DP is depressed. badly. always has been, which has sometimes led to nasty treatment to myself (Not abusive as such although could be termed as EA, cold and disinterested non affectionate behavior, no real sex life in 2.5yrs)... I'm feeling numb to him now. if i had to describe it it'd be like depression but sort of aimed at him. I love him so much i really do I've not doubted that for a single second but between his unfair treatment of me (Which stops when pointed out a few times) my own body insecurities (caused by having 2 young dc's and his disinterest) and so many things I do know I blame him for we've talked and talk and i just can't find a way forward with it. we're financially wellish off but not millionaires, we're in the process of buying house etc. We've also had a problem with cam chat websites where he was accessing them yet actively refusing sex with me...dd was under 6months old at this point. he denies talking to these women (its a site specifically for this) we have no webcam so its not like he would've cammed but i think he did IM these women. otherwise he would've just gone on a bog standard porn site rather than a site for chatting. its like going to jimmy choo for socks! pointless at best...
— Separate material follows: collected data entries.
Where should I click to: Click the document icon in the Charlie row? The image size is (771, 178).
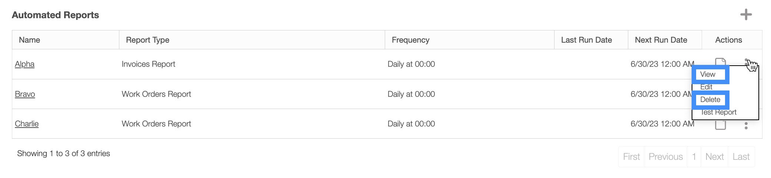720,126
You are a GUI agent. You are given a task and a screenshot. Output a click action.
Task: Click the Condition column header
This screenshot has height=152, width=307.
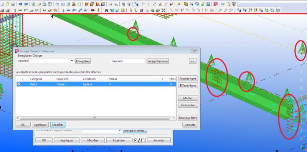point(89,79)
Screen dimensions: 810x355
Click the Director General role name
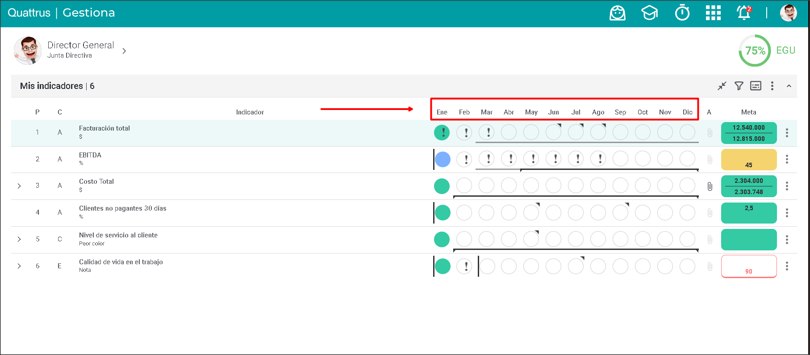(81, 45)
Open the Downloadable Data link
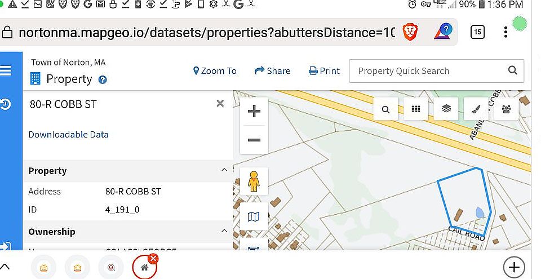Image resolution: width=541 pixels, height=279 pixels. [68, 134]
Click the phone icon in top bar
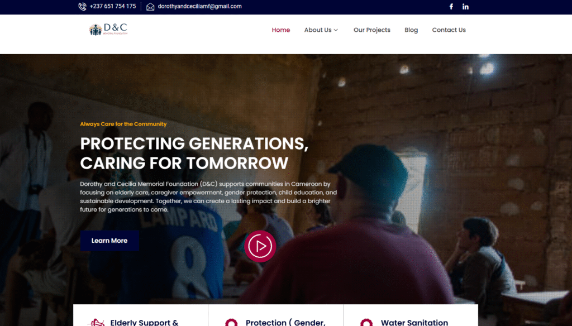Screen dimensions: 572x326 [83, 7]
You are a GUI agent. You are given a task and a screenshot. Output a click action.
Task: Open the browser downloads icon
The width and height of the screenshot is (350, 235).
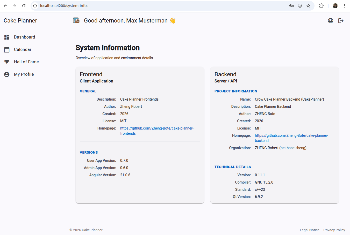pyautogui.click(x=300, y=5)
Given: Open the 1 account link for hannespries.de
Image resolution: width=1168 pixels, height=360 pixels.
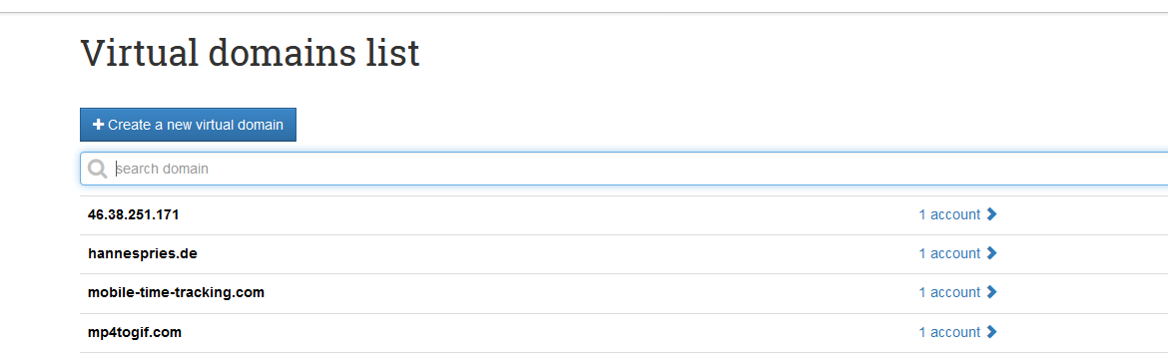Looking at the screenshot, I should (x=949, y=253).

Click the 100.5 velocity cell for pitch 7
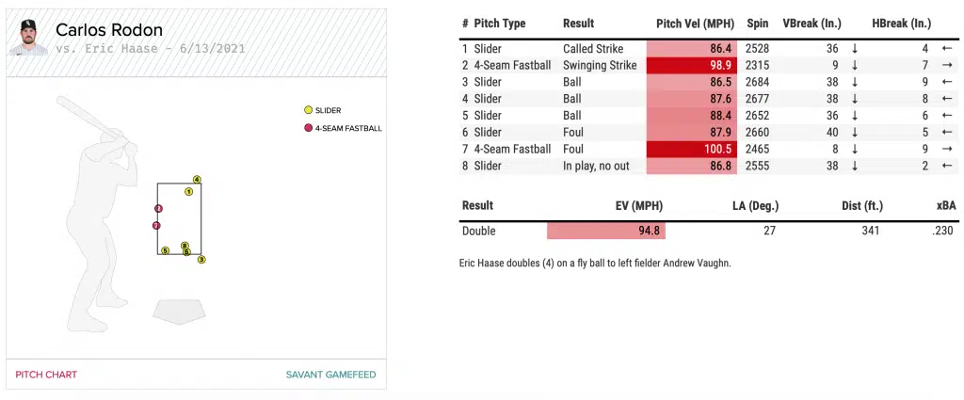pyautogui.click(x=691, y=149)
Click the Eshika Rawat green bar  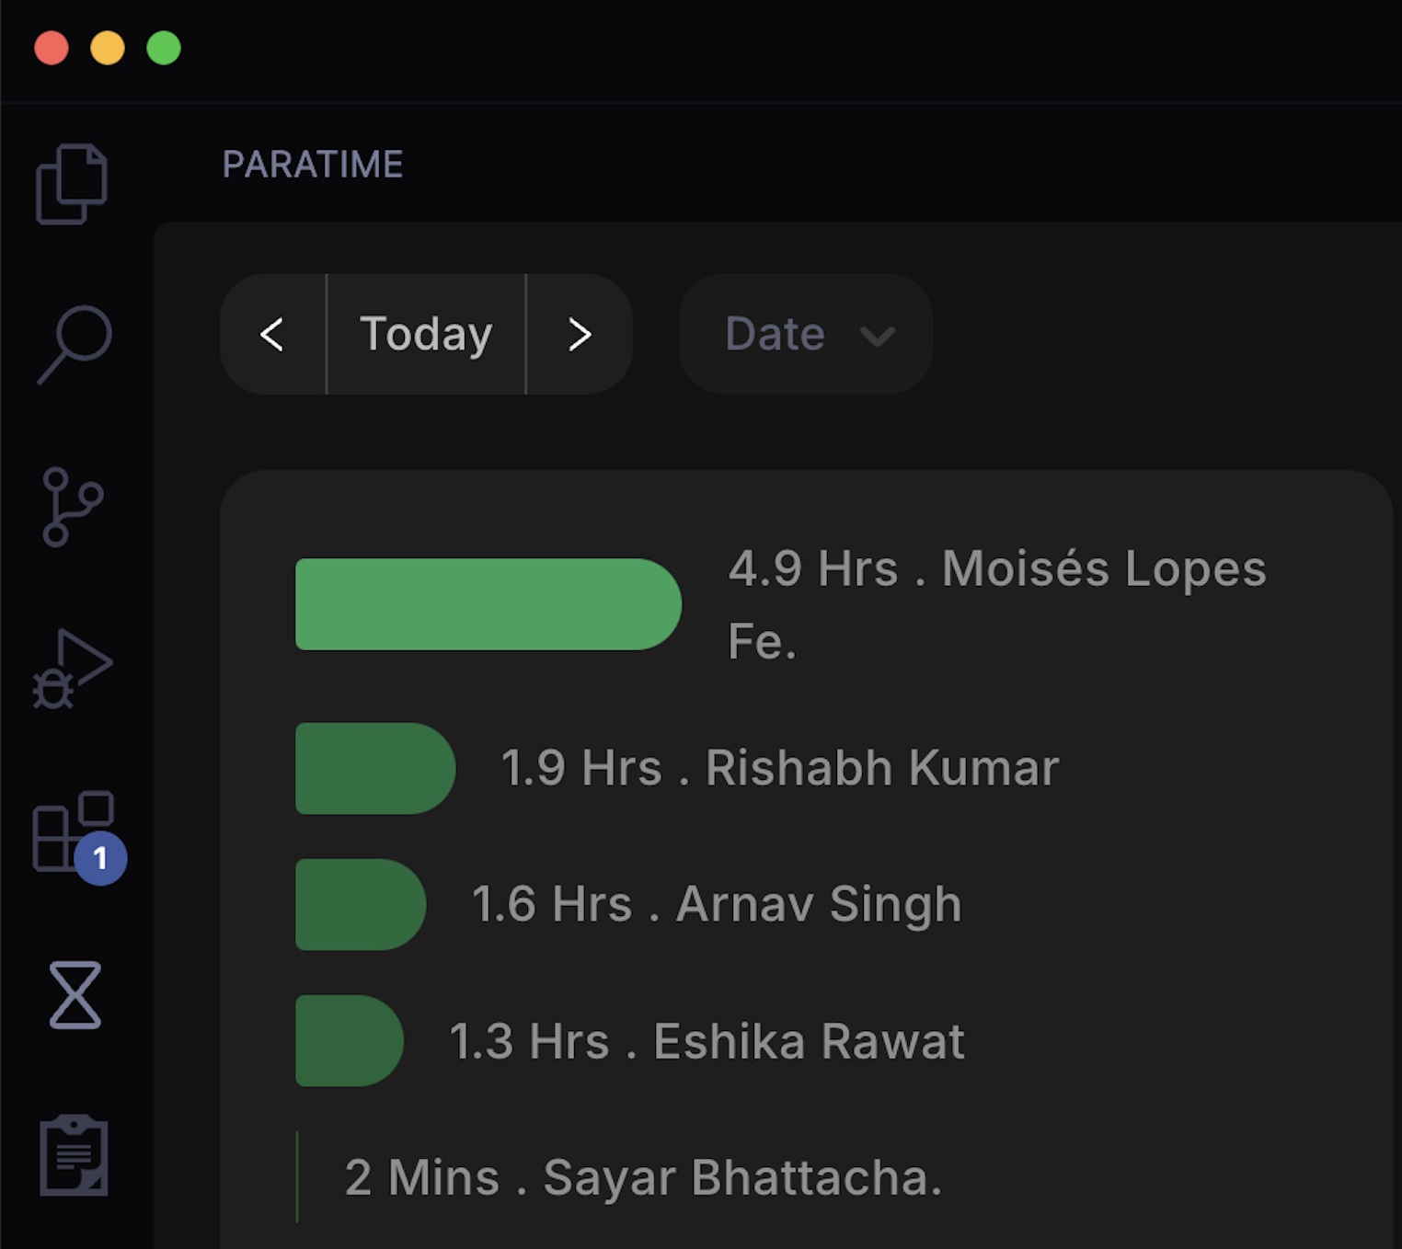tap(349, 1041)

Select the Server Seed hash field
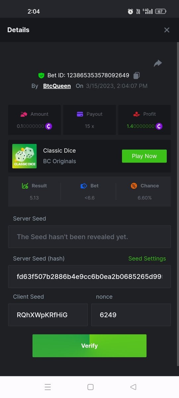90,276
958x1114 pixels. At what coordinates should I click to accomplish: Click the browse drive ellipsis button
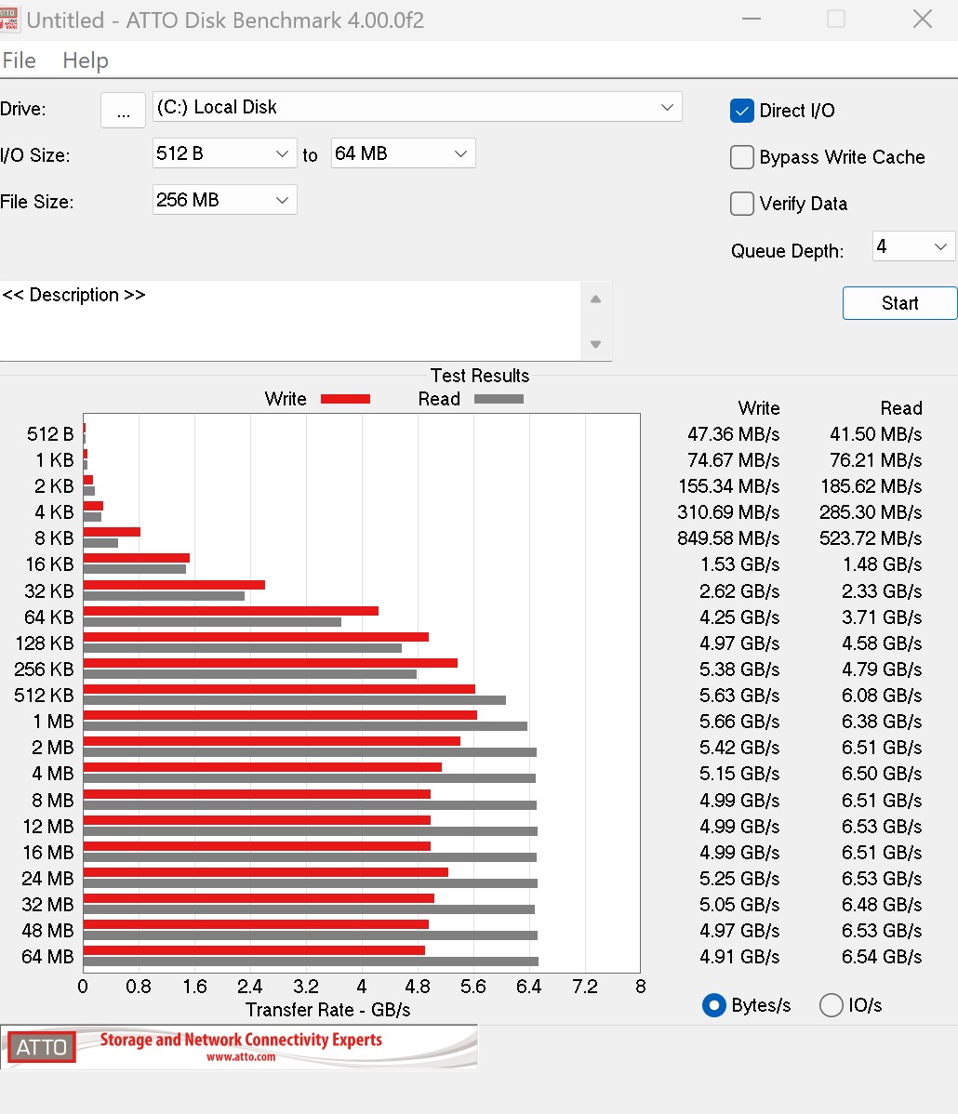coord(123,110)
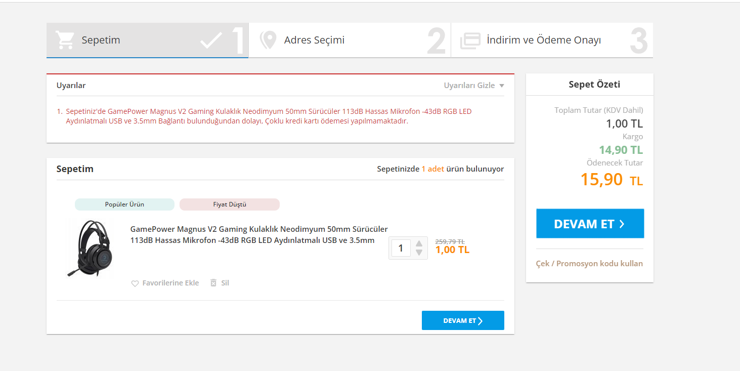
Task: Click the Favorilerine Ekle link
Action: coord(170,283)
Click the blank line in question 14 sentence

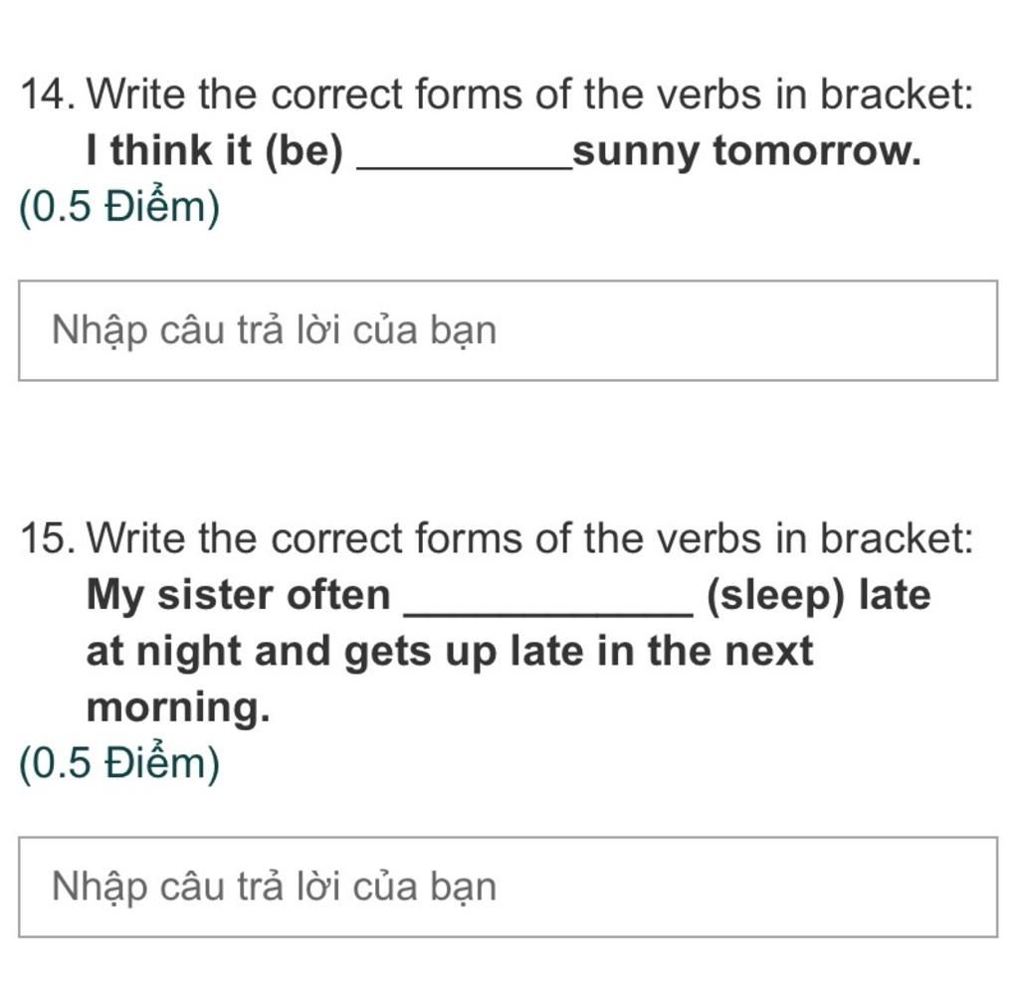(x=464, y=168)
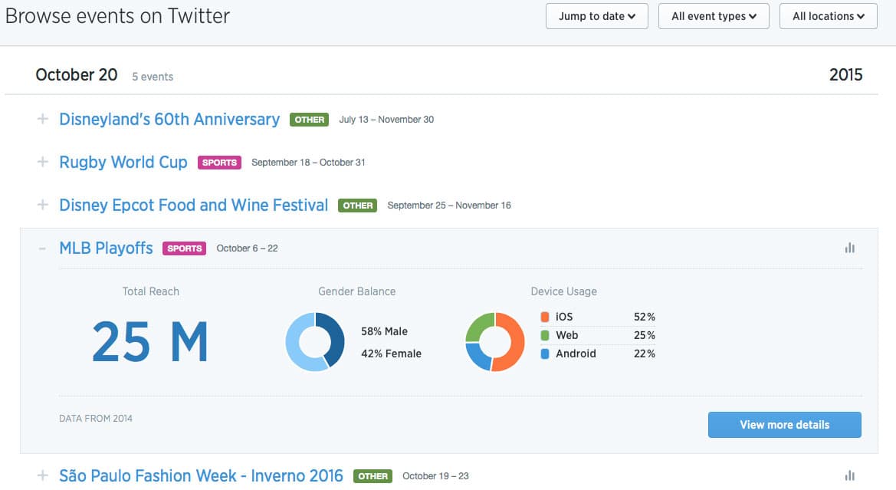Click the 25 M total reach figure
Image resolution: width=896 pixels, height=490 pixels.
150,340
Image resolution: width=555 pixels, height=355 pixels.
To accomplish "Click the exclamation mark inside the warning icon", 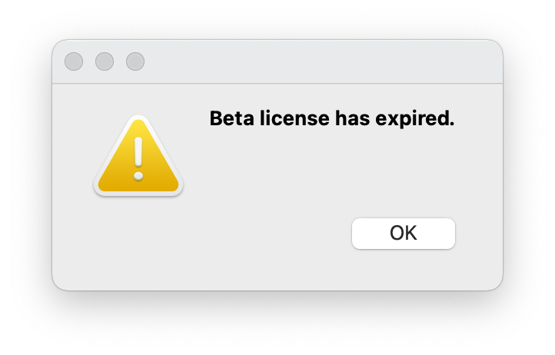I will pyautogui.click(x=138, y=154).

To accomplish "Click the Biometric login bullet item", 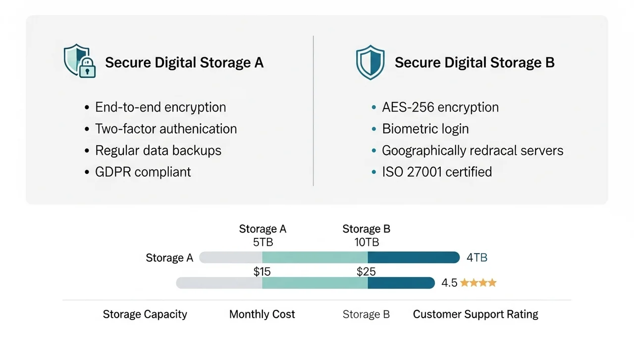I will coord(425,129).
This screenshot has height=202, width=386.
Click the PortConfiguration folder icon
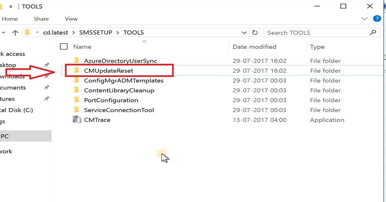click(x=77, y=100)
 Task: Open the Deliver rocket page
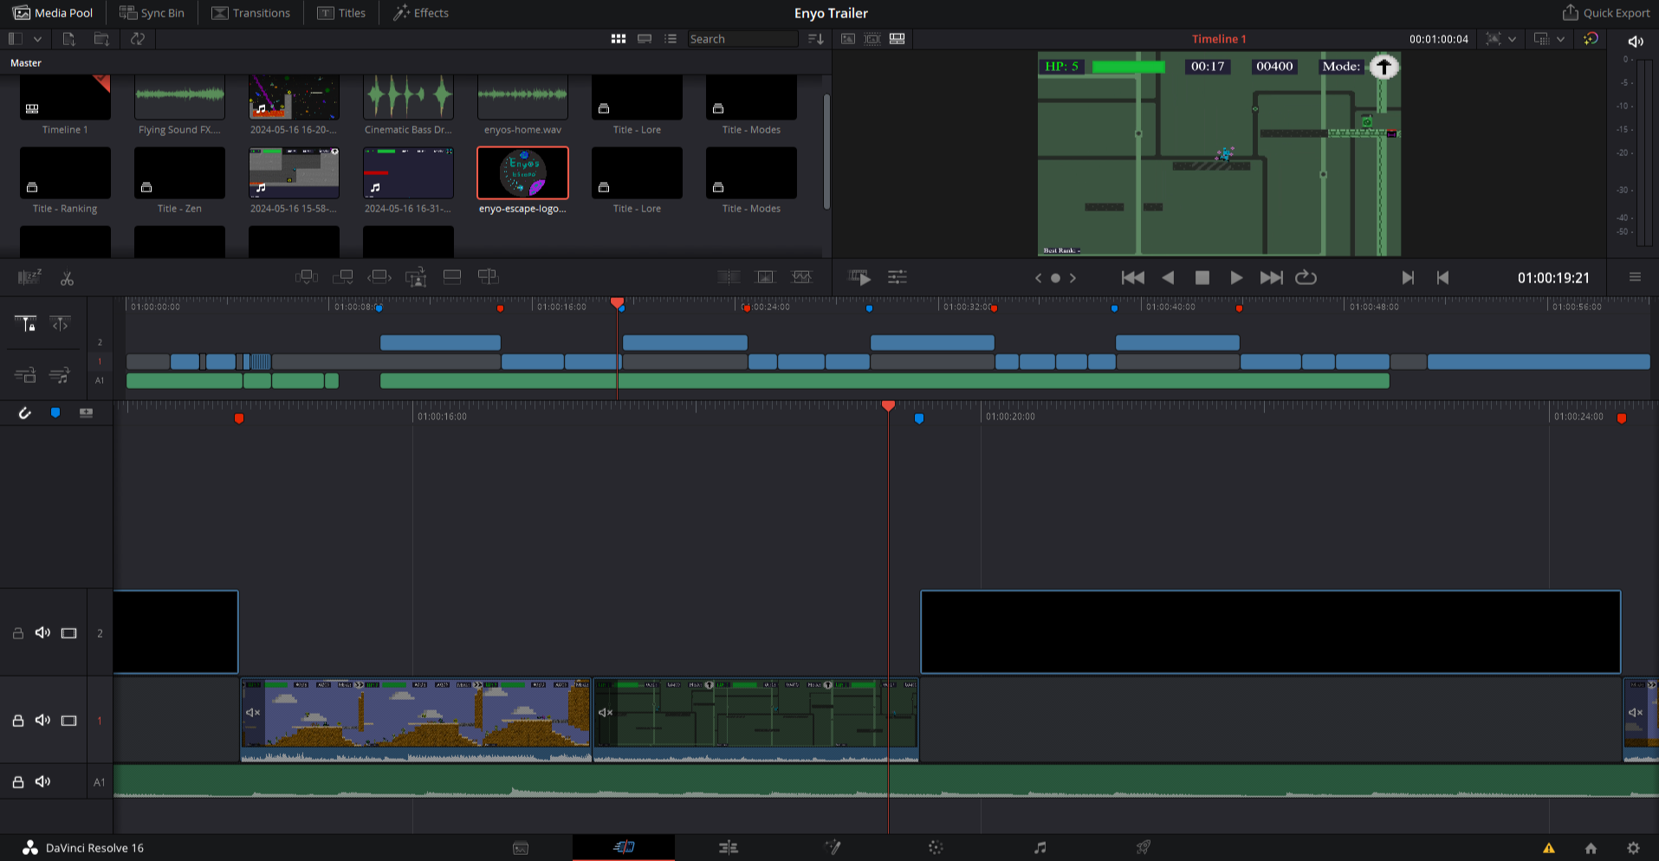(x=1144, y=848)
anyhow.. all of this plus his general disinterest, staying in bed not getting dressed some days and just vegging out in front of a video game or film while i keep on top of housework, work full time and look after 2 dc's (he works full time but can drop shifts at an hours notice) to be fair hes not done this for a few weeks now and only does it for a day or so at a time but when he does he's bloody useless, i feel so bad saying this as i know its the depression. he is receiving medical help at the moment. just... ugh. i'm dreadfully, dreadfully unhappy here But I love him so much. btw not sure if i put this in we've talked about all of this- he knows this. he knows what hes done and he feels awful and i truly believe that but neither of us can find a way forward and tbh with you guys i dont even know if i want to
the webcam use has bugger all to do with depression.
What exactly is it about him that you love?
Or is this a case of you having a strong emotional reaction to the thought of being on your own with 2 small, children and the change to your life and interpreting it as love.
Because I cannot see what there is too love and I'd have dumped at the cam girl stuff, tbh with you.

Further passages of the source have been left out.